During play, each player’s play area is organized differently. The runner’s area is called a rig, with sections for programs, hardware, and resources. As the game progresses as a runner, you feel like you are building this epic computer to hack through the corporation’s defenses and steal agendas. While the corporation is spending time being defensive and protecting itself, you are always the one to attack. The runner is always the initiator, and always has the last say in how he reacts to a situation.

On the flip side, as a corporation, your play area is comprised of remote servers. Each server can have an agenda or other asset loaded into them. In order to stop the runner from just hacking in and steal them however, the corporation can install firewall-style programs called ice.

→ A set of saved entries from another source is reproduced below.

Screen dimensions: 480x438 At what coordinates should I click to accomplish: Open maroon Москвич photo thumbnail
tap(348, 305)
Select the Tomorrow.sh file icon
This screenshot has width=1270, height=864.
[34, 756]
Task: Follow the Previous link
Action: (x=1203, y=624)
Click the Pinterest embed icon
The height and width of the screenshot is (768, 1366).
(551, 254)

Ice are installed in front of a server, essentially representing a wall the runner must make it through to their goal. As the game progresses for the corporation, you are installing more and more ice, and nefarious agendas. You quickly grow from a small vulnerable corporation into a massive, nearly unbreakable structure.

Both sides of Android: Netrunner are unique and feel their part. However this awesome setting and theme does not diminish the quality of the game. Some elements of Netrunner are much more open than in other card games. Each turn, each player has a number of ‘clicks’ they are free to spend as actions. A click could be placing a card down, or drawing a card, or gaining a credit. This choice really opens a wide range of possibilities to the player, and allows some great play dynamics. You are no longer limited to drawing a single card and just having to live with what you have that turn in a card game. Players can choose to draw cards for their clicks, if they don’t have a good hand, or gain credits if they are low. I’ve also never played a card game where I felt this in control during the entire duration of play. Even if you are losing game, being able to perfectly manage your clicks each turn is very rewarding.

Android: Netrunner is absolutely a game that can be played by a plethora of players. With the living card game format, players are not troubled with trying to collect cards. They know exactly what they are getting with the core game, and each expansion pack. It is definitely a hard game to get into, with the many rules and nuances of play that are common to these types of card games. That is only compounded with the use of unusual naming conventions for many of the core elements of a card game.

Finally I can’t really recommend Android: Netrunner enough. The game is loads of fun from either side of the field, with unique gameplay to boot. It grants players an unparalleled level of freedom with how they handle their individual turns. Most importantly, for me at least, it makes me feel like I am embodying the spirit of a cyberpunk justice warrior or an evil bureaucrat.